Work to be completed >> Print every line of the records below word for word, leaving out the pictures.

Provided records >>
────
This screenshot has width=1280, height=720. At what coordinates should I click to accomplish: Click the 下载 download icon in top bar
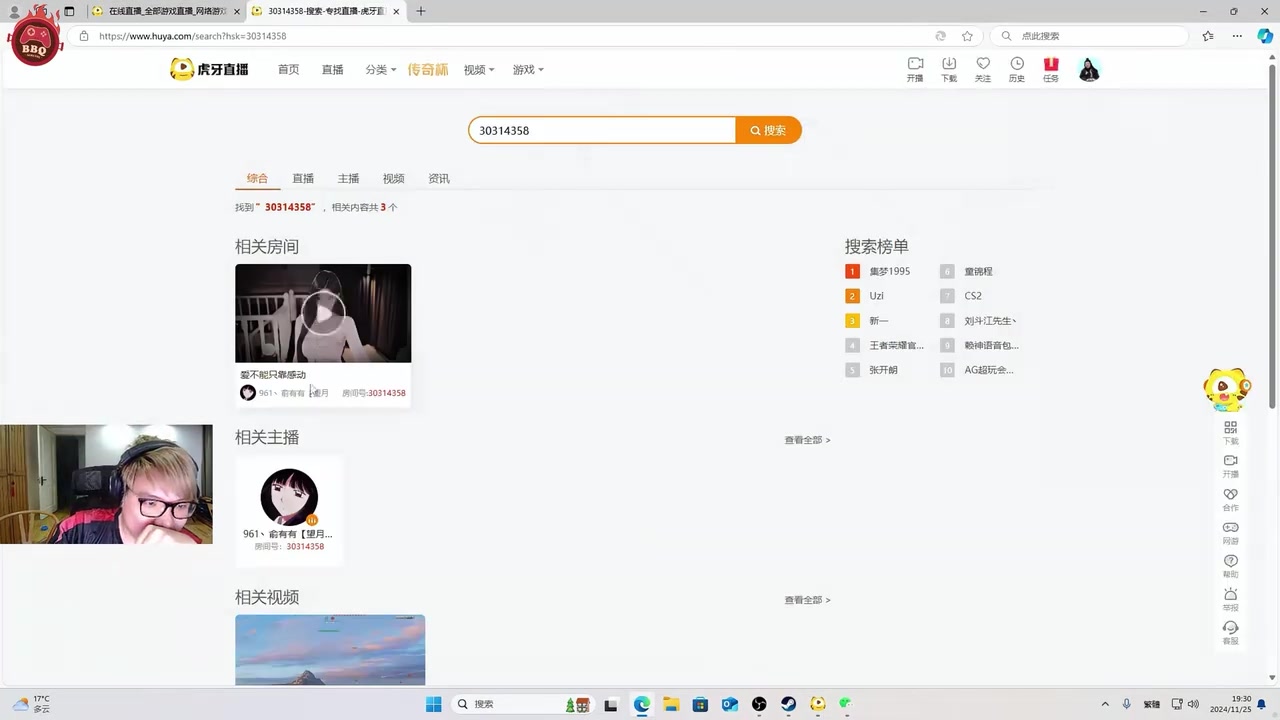point(949,69)
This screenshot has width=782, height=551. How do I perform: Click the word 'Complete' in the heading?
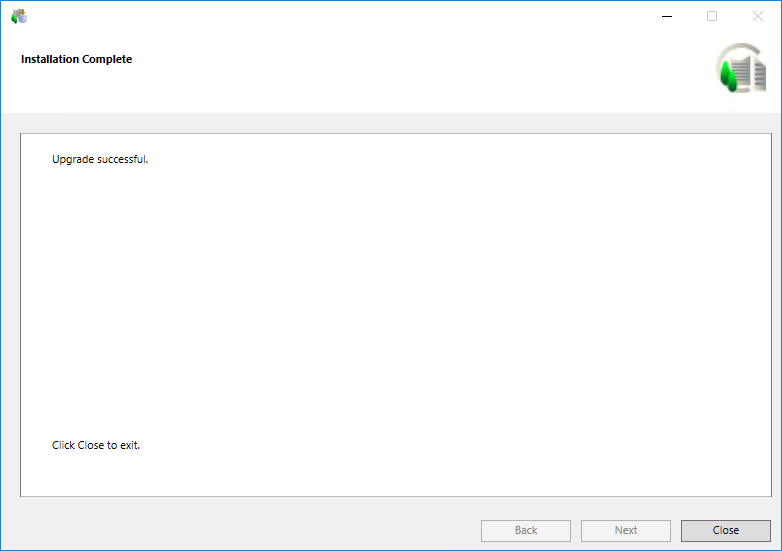[x=108, y=59]
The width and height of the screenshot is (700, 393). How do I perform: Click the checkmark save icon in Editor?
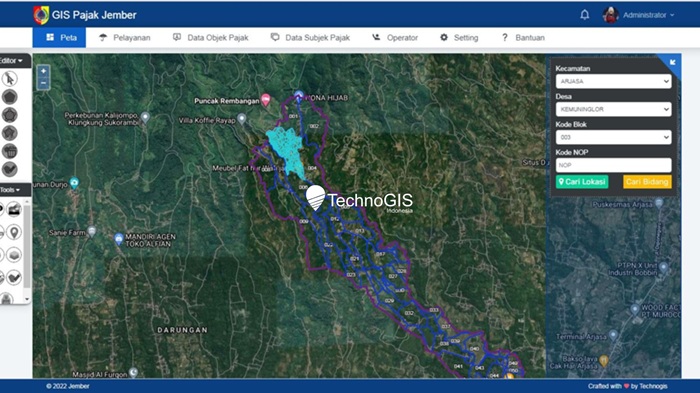coord(9,169)
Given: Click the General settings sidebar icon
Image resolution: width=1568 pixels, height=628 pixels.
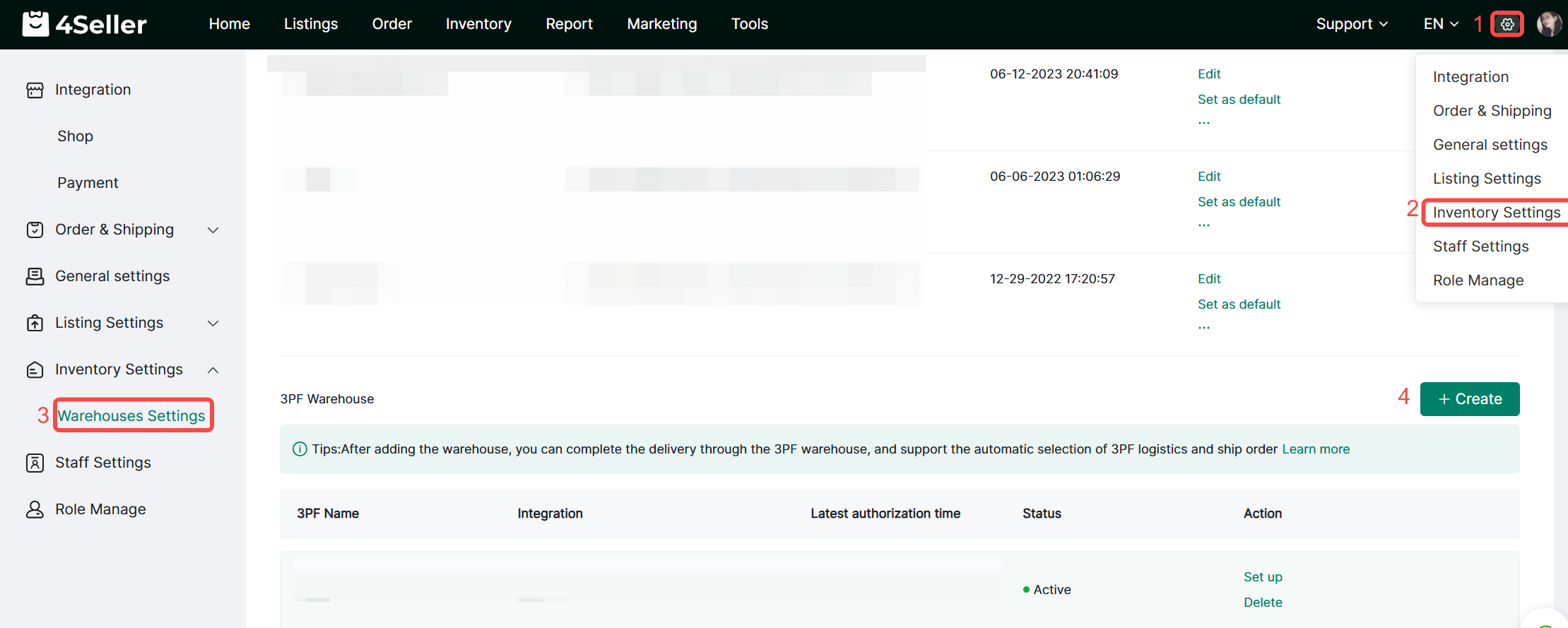Looking at the screenshot, I should [x=35, y=276].
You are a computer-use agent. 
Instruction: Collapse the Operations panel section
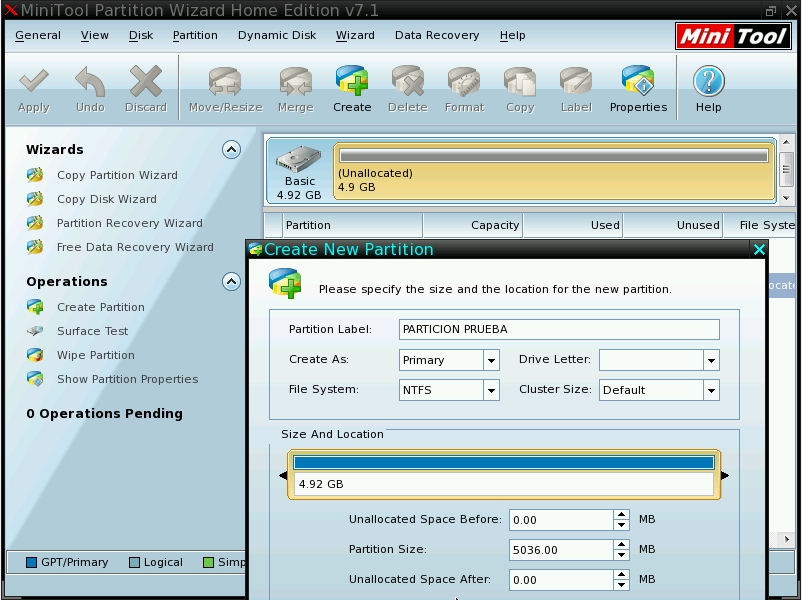pyautogui.click(x=231, y=280)
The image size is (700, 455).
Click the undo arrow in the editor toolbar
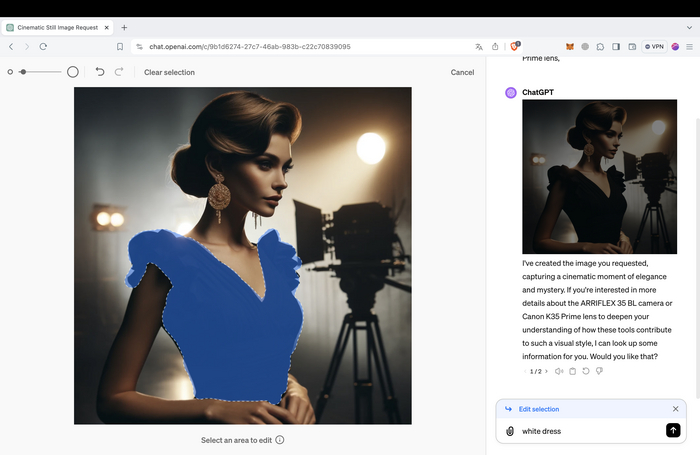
────
Response to the exercise >>
This screenshot has width=1280, height=720. At what coordinates should I click to accomplish: Click the 下载 download icon in top bar
point(949,69)
This screenshot has width=782, height=551. How do I perform: Click the word 'Complete' in the heading?
[x=108, y=59]
The width and height of the screenshot is (700, 393). How do I perform: Click the checkmark save icon in Editor?
coord(9,169)
Given: Click the General settings sidebar icon
Image resolution: width=1568 pixels, height=628 pixels.
Looking at the screenshot, I should [x=35, y=276].
You are a computer-use agent. 
Instruction: Collapse the Operations panel section
pyautogui.click(x=231, y=280)
The image size is (700, 455).
Click the undo arrow in the editor toolbar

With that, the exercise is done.